Note: Do not leave your connection details directly in the code! We will later on look at a way to externalise them.

We setup a TwitterSource reader proving all the authentication details (as described in the official docu). Compile and execute our program by clicking onto the Run button. This emits a string with random Twitter records in JSON format, e.g.:

{
  "delete": {
    "status": {
      "id": 715433581762359296,
      "id_str": "715433581762359296",
      "user_id": 362889585,
      "user_id_str": "362889585"
    },
    "timestamp_ms": "1474193375156"
  }
}

Note there is an official Flink Twitter Java example available which is worth checking out!

It’s worth noting that the Flink Twitter Connector serves a random set of tweets.

Externalising the Twitter Connection Details

Best practices first (oh well, second in the case)! We will store the Twitter token details in a properties file called twitter.properties:

twitter-source.consumerKey=<your-details>
twitter-source.consumerSecret=<your-details>
twitter-source.token=<your-details>
twitter-source.tokenSecret=<your-details>

We will add following code to our Scala file:

val prop = new Properties()
val propFilePath = "/home/dsteiner/Dropbox/development/config/ter.properties"

  try {

    prop.load(new FileInputStream(propFilePath))
    prop.getProperty("twitter-source.consumerKey")
    prop.getProperty("twitter-source.consumerSecret")
    prop.getProperty("twitter-source.token")
    prop.getProperty("twitter-source.tokenSecret")
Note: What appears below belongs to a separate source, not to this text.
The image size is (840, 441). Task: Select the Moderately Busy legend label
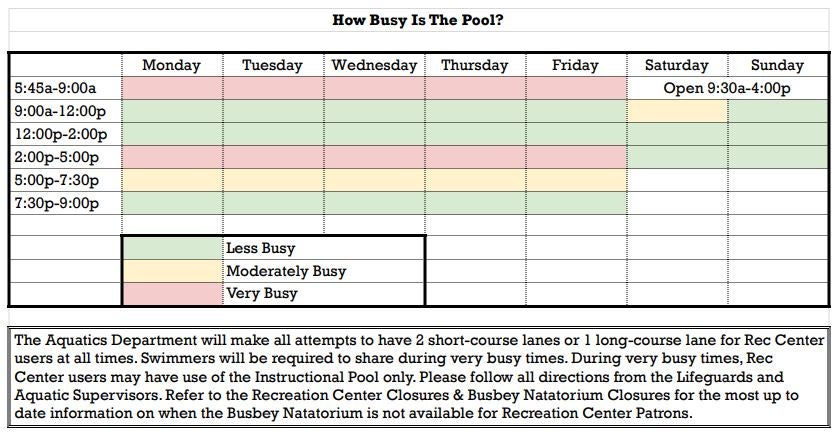[x=286, y=271]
  } catch { case e: Exception =>
    e.printStackTrace()
    sys.exit(1)
  }

val streamSource = env.addSource(new TwitterSource(prop))
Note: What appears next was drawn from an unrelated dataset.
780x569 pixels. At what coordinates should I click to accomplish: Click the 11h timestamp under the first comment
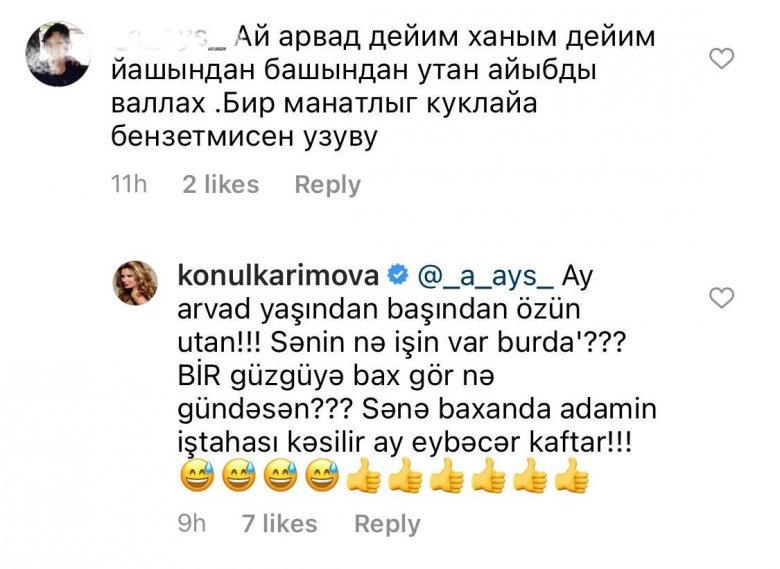pyautogui.click(x=129, y=185)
Ok, that’s this done then. We can no progress with a good conscience ;)

Handling the returned JSON stream

Scala comes with a native JSON parser, however, it’s not the primary choice among developers: There are various other popular libraries out there, among them the JSON parser from the Play Framework and the Lift-JSON library from the Lift Framework. We will be using latter one. Note there is also JSON4S which builds upon Lift-JSON but promises a faster release cycles (Code on Github).

val filteredStream = streamSource.filter( value =>  value.contains("created_at"))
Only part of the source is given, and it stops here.